Byron left England in 1816 never to return, spending many years in Italy. He died in Greece where he had gone to fight for Greek independence from the Ottoman Empire. He is till considered a hero by many Greeks. Vyron (a Greek version of his name) has become a common Greek male first name and a suburb of Athens is named Vyronas in his memory.
George Gordon Byron was the son of British Army officer Captain John "Mad Jack" Byron and his third wife Catherine Gordon, a Scottish heiress who had to sell her land and title to pay her husband's debts. Captain Byron abandonned his wife and son in 1790, after having spent all of Catherine Gordon's money, and died a year later.
The young George Gordon Byron was brought up by his mother in Aberdeenshire, Scotland. When he was ten years old he inherited the title of Lord Byron after death of his great-uncle. The title came with an estate, Newstead Abbey in Nottinghamshire, England, although Lord Byron spent little time there. It was rented out to other occupants during most of Byron's life. Byron was educated in Aberdeen, Scotland and Dulwich, London before attending the famous Harrow school and studying at Trinity College, Cambridge. He played in the first Eton versus Harrow cricket match in 1805.
Byron's first volumes of poetry, Fugitive Pieces and Hours of Idleness, were published before he was twenty-one and contained poems which he had written when he was only fourteen. He became a well known poet after the publication of the first two cantos of Childe harold's Pilgrimage in 1812. Byron himself said, "I woke up one morning and found myself famous."
Byron left Great Britain for the first time in 1808. He spent the years between 1808 and 1811 in Portugal, Spain, Albania, Greece and Turkey.

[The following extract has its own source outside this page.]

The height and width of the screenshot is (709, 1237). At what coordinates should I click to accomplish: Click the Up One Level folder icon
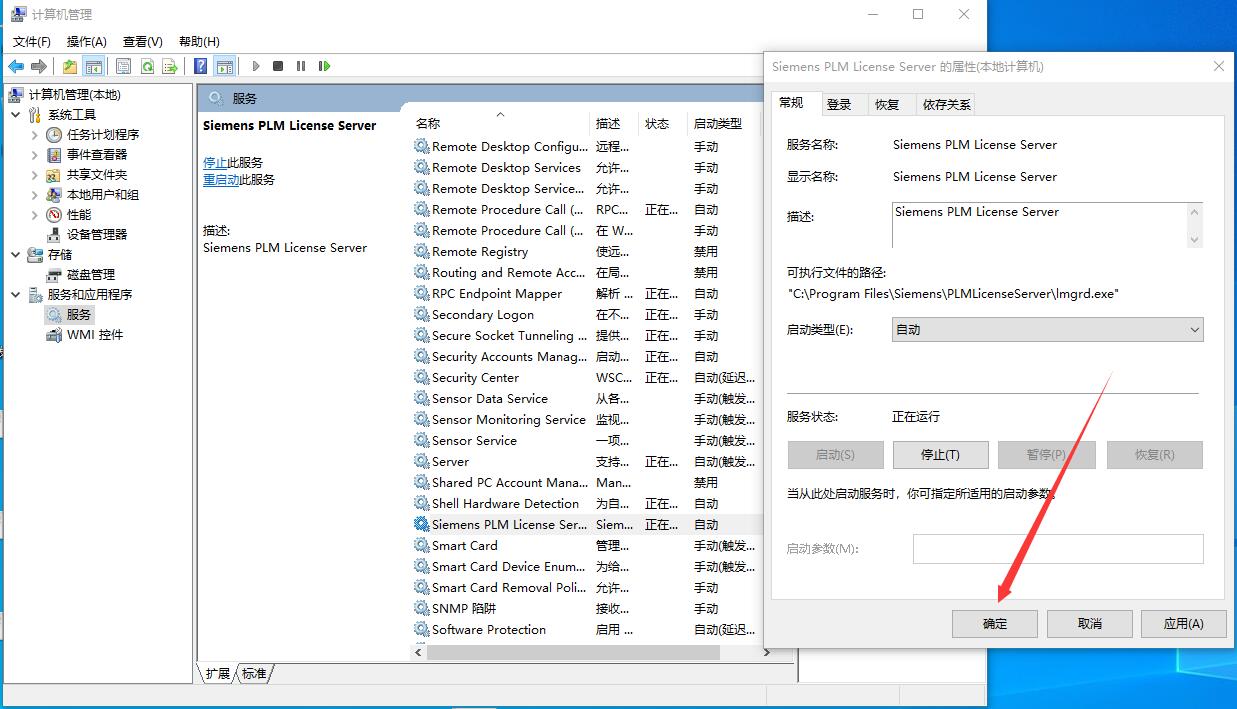69,66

Byron had very public and scandalous affairs with the married women Lady Caroline Lamb and Lady Jane Elizabeth Scott. On January 2, 1815 he married Anne Isabella Milbanke. The marriage was not a happy one and the couple legally separated on April 21, 1816. Late in her life, Byron's former wife met with the American writer Harriet Beecher Stowe and told her about how her husband had mistreated her. Beecher Stowe wrote an account of her allegations.

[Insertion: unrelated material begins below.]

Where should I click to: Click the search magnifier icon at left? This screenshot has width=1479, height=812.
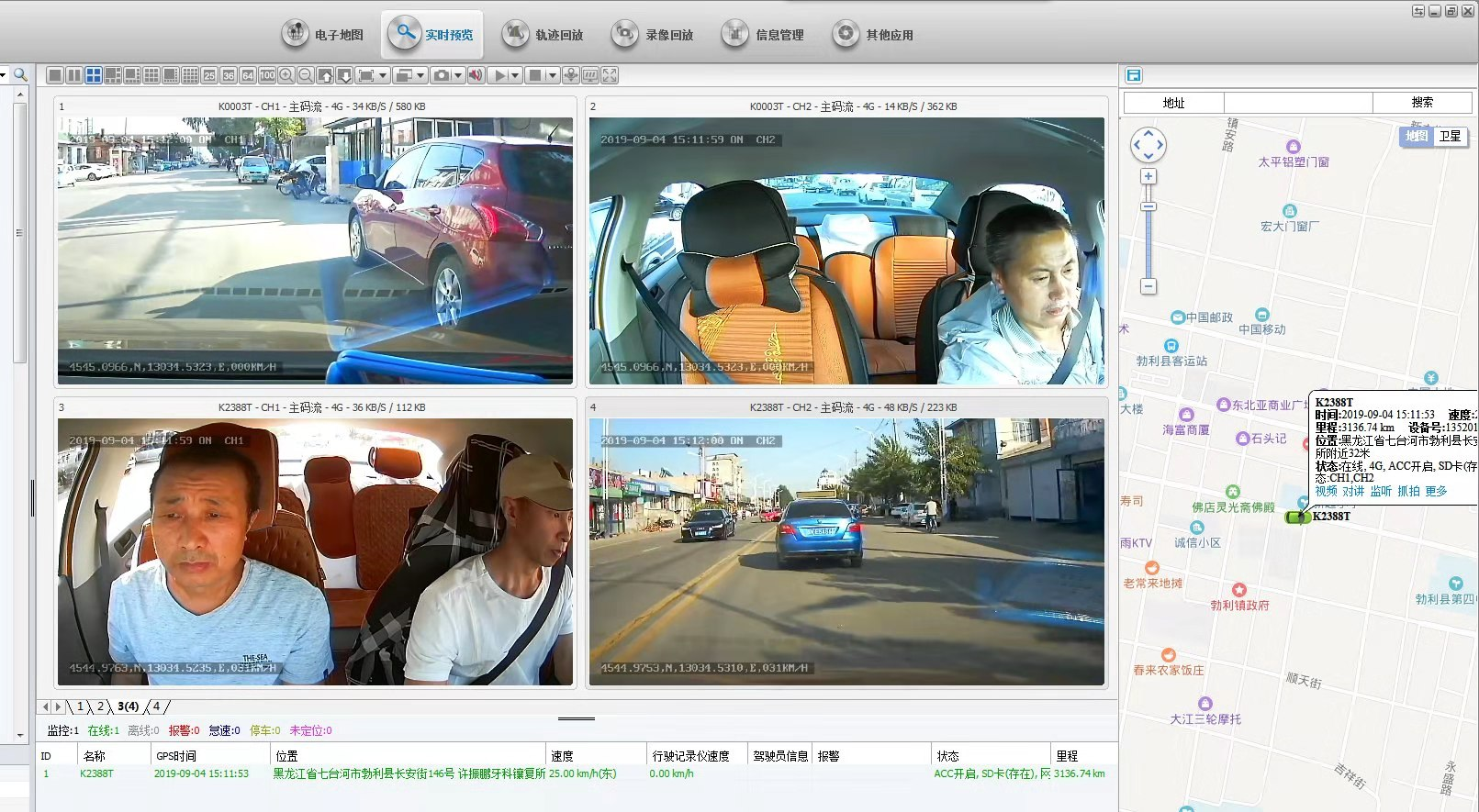[x=20, y=74]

Anne Isabella Milbanke and Lord Byron had one daughter Augusta Ada, later Augusta Ada King, Countess of Lovelace. She was a talented mathematician who went on to work with Charles Babbage on the development of the analytical engine, the forerunner of the computer.
Following the breakdown of his marriage in 1816, Byron left England never to return. He spent the summer of 1816 in Villa Diodati near Lake Geneva, Switzerland with other guests including his physician John William Polidori, the poet Percy Bysshe Shelley and Shelley's future wife Mary Godwin. Due to bad weather, the guests amused themselves by reading ghost stories and decided to write similar stories themselves. Byron attempted to write a supernatural story about a man who returns from the dead. His unfinished work was published, without his permission in 1819 under the title 'A Fragment". John William Polidori adapted and expanded upon Byron's unfinished tale to produce the short story "The Vampyre". Mary Godwin later expanded her story into the novel Frankenstein.
Byron spent the years between 1816 and 1823 in Venice, Rome and Genoa, He continued to have numerous very public affairs and possibly fathered more children. In 1823, despite a lack of previous military experience, he was persuaded to go to Greece to join in the fight for Greek independence from the Ottoman Turks. In January 1824 he contracted a fever and died on April 19, 1824 in Messolonghi, Greece.
The body of Lord Byron was returned to England. He was refused burial at Westminster Abbey because of his dubiousl moral character and was buried in the town of Hucknall in Nottinghamshire. Ada Lovelace, the daughter he barely knew, was later buried next to Lord Byron at her request. A monument to Lord Byron was eventually placed in Westminster Abbey in 1969.